Efficacy and Tolerance of Immune Checkpoint Inhibitors in Transplant Patients With Cancer

A Systematic Review

Thibaut d'Izarny-Gargas; Antoine Durrbach; Mohamad Zaidan


American Journal of Transplantation. 2020;20(9):2457-2465. 

In This Article

Abstract and Introduction


Solid organ transplant (SOT) is frequently complicated by cancers, which render immunosuppression challenging. Immune checkpoint inhibitors have emerged as treatments for many cancers. Data are lacking regarding efficacy and rejection risk in the SOT population. We conducted a systematic literature review and analyzed 83 cases of immune checkpoint inhibitor use for cancer in SOT. Two thirds of these patients received anti–programmed death ligand 1 therapy, 15.7% received anti–cytotoxic T lymphocyte–associated protein 4 therapy, and 10.8% received a combination. Allograft rejection occurred in 39.8% of patients, leading to end-stage organ failure in 71.0% of cases. Outcomes were similar across organs and immunotherapy regimens. The use of immunosuppressants other than steroids, time since transplant, and prior episodes of rejection were associated with the risk of rejection. The median overall survival of patients was 36 weeks. Most of the deaths were related to cancer progression. In nonkidney recipients, graft rejection was strongly associated with worse survival. At the end of the study, 19.3% of the patients were alive, free from rejection and tumor progression. This study highlights the difficult tradeoff facing oncologists and transplant specialists managing transplant recipients with cancer, and the need for prospective data and novel biomarkers for identifying the patients likely to benefit from immunotherapy in the SOT setting.

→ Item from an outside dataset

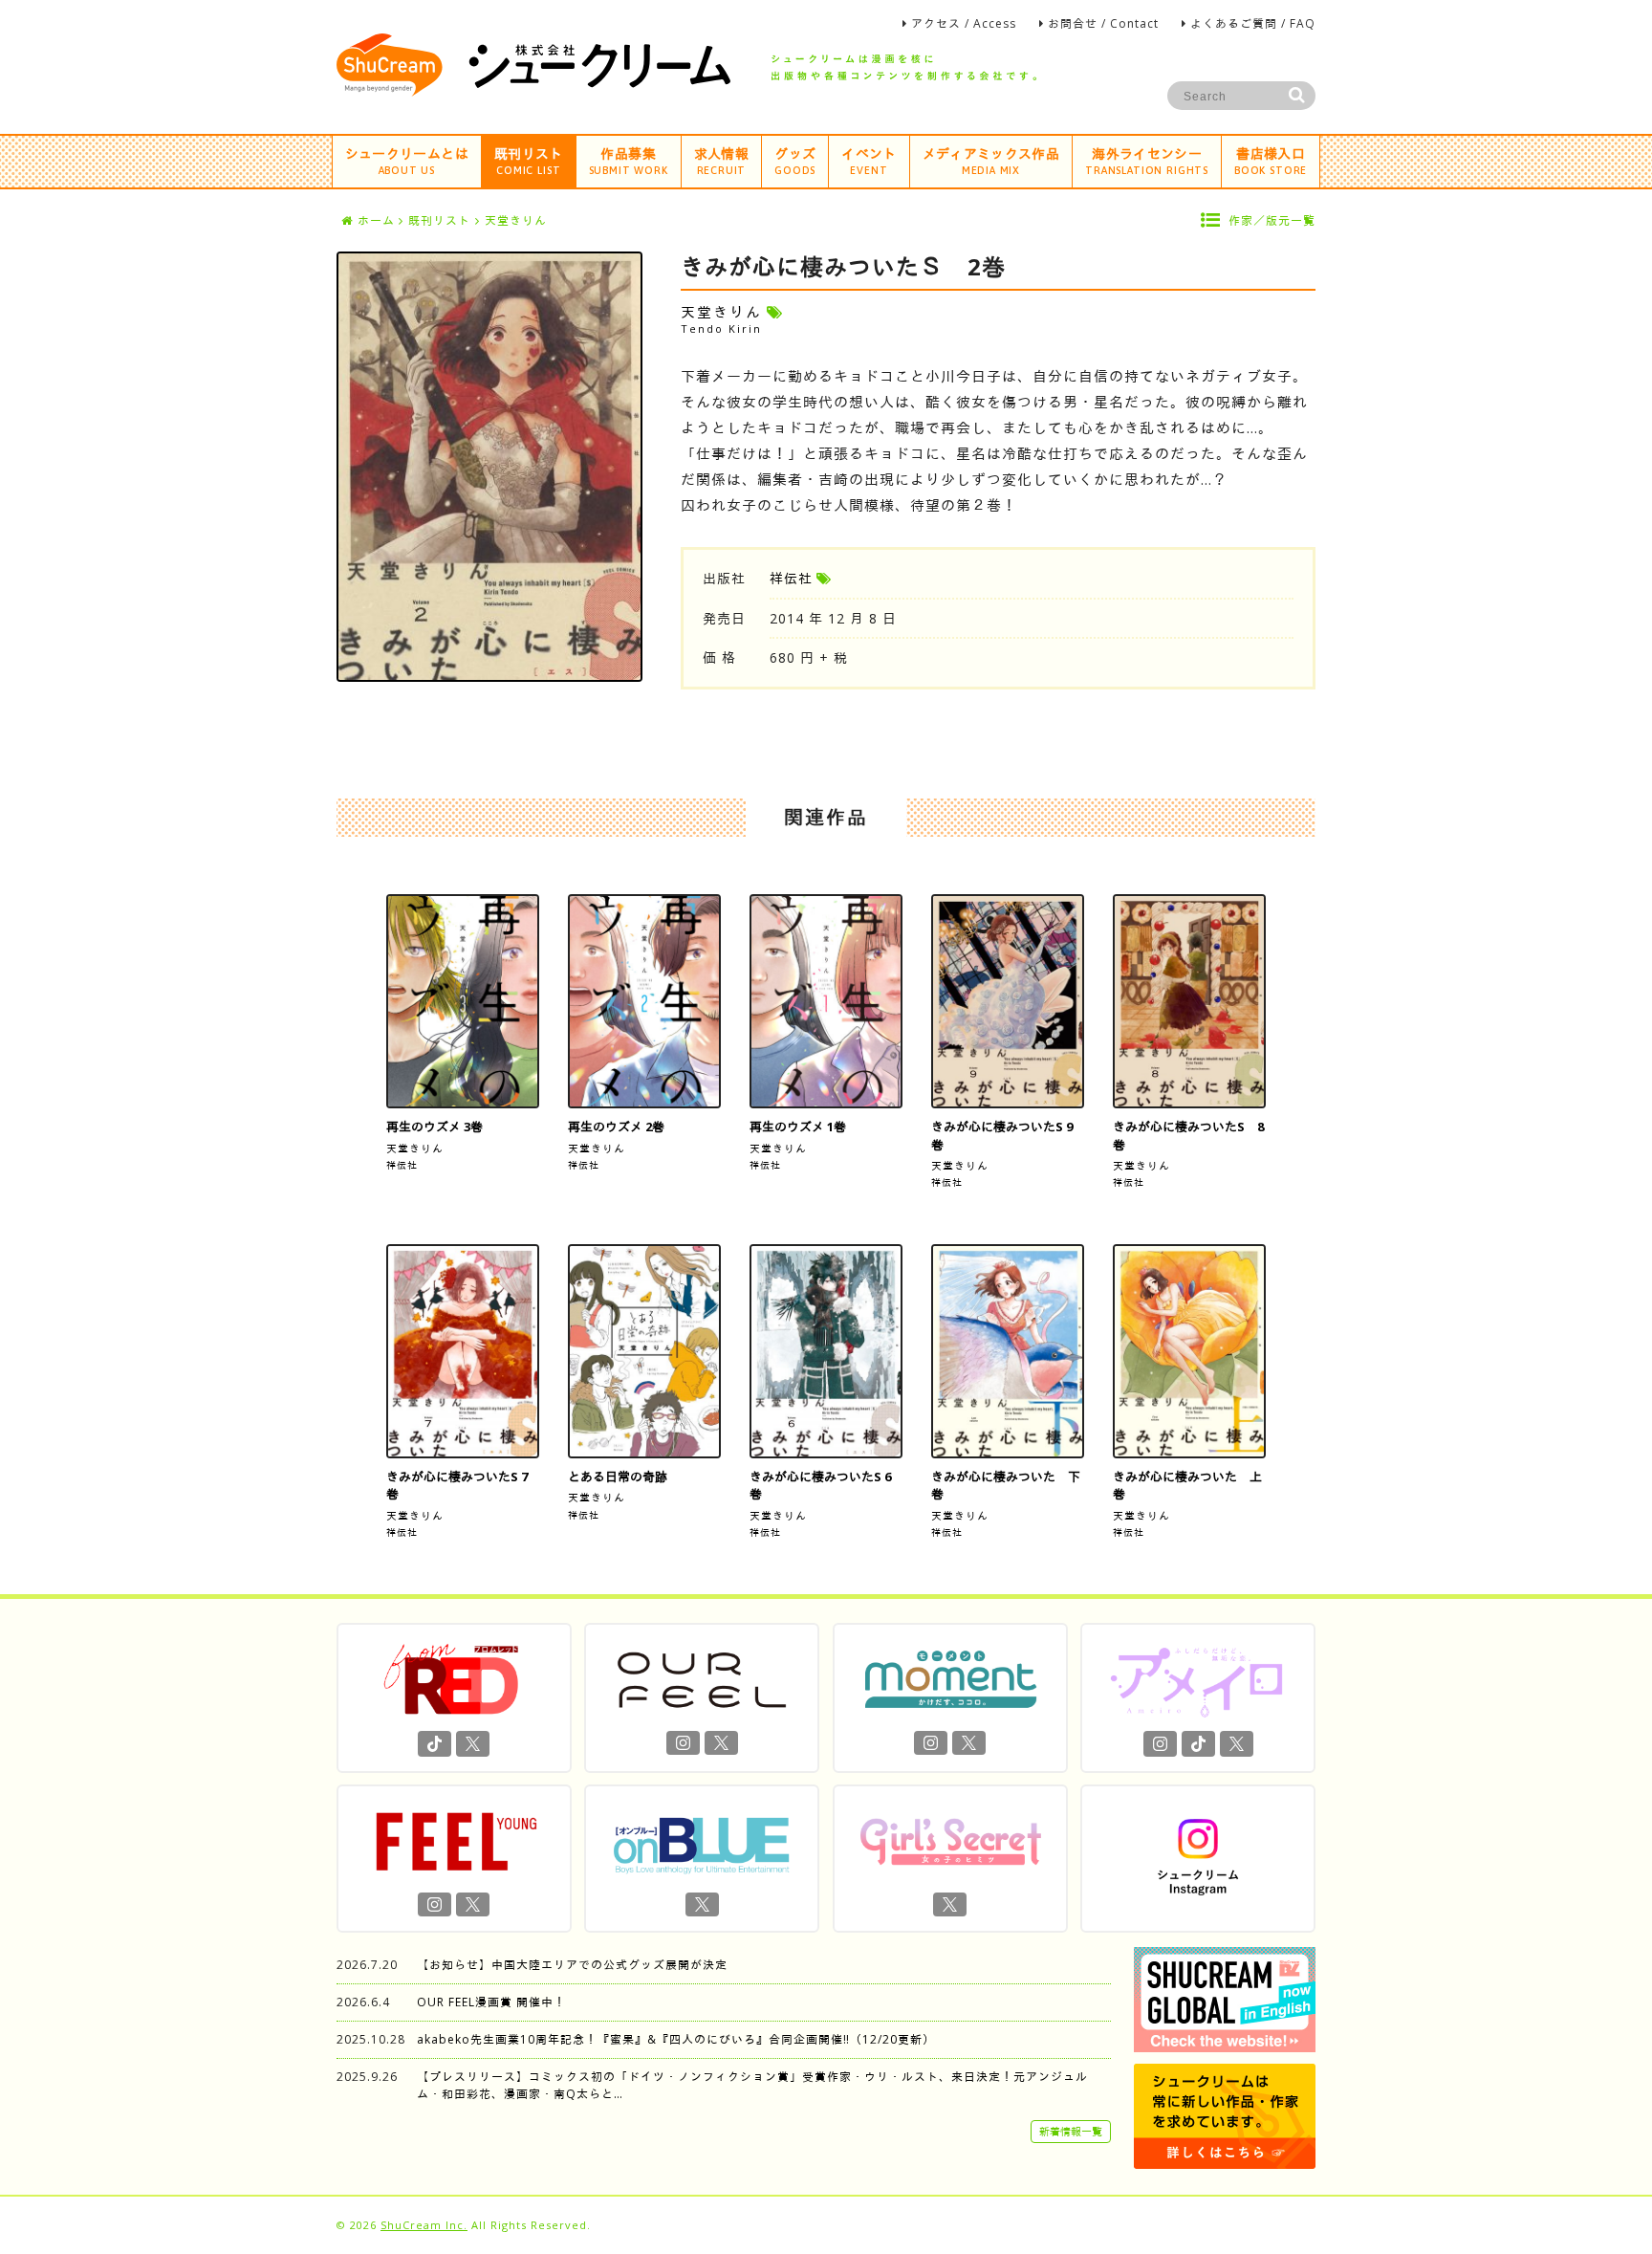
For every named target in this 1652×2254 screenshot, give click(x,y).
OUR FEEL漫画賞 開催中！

Cancer development in solid-organ transplant recipients (SOTRs) is a major concern, because many tumors have a higher frequency in such patients than in the general population[1,2] and cancer is the second leading cause of mortality in these patients.[3] Immunosuppression is essential to ensure allograft tolerance, but it also increases the risk of tumor emergence and progression.[4]

Immunotherapy has recently emerged as a treatment option for many cancers.[5–9] Pathology studies have shown that tumor cells or the surrounding tumor-infiltrating lymphocytes express programmed cell death protein 1 (PD1)/programmed death ligand (PD-L1) and/or cytotoxic T lymphocyte–associated protein 4 (CTLA-4), which may hinder full T lymphocyte activation by inhibiting the second signal pathway. Immune checkpoint inhibitors (CPIs) targeting these molecules can be used to restore T lymphocyte activation and antitumor activity. CPIs have gained US Food and Drug Administration approval following randomized controlled trials showing benefit for patient survival.[5] However, SOTRs were excluded from these trials, due to concerns that such treatment strategies might trigger allograft rejection and that the immunosuppressive drugs might decrease antitumor efficacy.[9]

In solid organ transplant, immune checkpoint pathways also play an important role in controlling the immune response. For example, belatacept, a CTLA-4–immunoglobulin fusion protein inhibiting T cell coactivation, is used instead of calcineurin inhibitors for some kidney transplant patients. It has been shown to be effective for preventing acute rejection in kidney transplant patients,[10] by inhibiting the interaction between CD80/86 on presenting cells with their ligands CD28 or CTLA-4. However, a higher rate of acute rejection has been observed in patients treated with belatacept than in controls in phase 3 studies, and this rejection is associated with a higher proportion of CD8+CD28+ or CD4+CD57+PD-1 memory T cells.[11,12] Conversely, the impairment of T cell activation by belatacept is associated with a higher risk of lymphoma after transplant in Epstein-Barr virus (EBV)-negative patients receiving an organ from EBV-positive donors.[13] Moreover, there is experimental evidence to suggest that the immunoregulatory pathways controlling the second signal are involved in graft tolerance, resulting in a probable risk of organ rejection in cases of blockade.[14–18] These findings highlight the complexity of the role of checkpoint pathways in graft acceptance and the control of tumor development and drug response in SOTRs.

Case reports and short series documenting the use of CPIs in SOTRs have yielded conflicting results for organ rejection and antitumor efficacy.[19–21] The true benefits and pitfalls of CPI use in SOTRs with cancer remain to be determined. The concomitant management of immunosuppression also remains a major concern. This systematic literature review addresses these issues.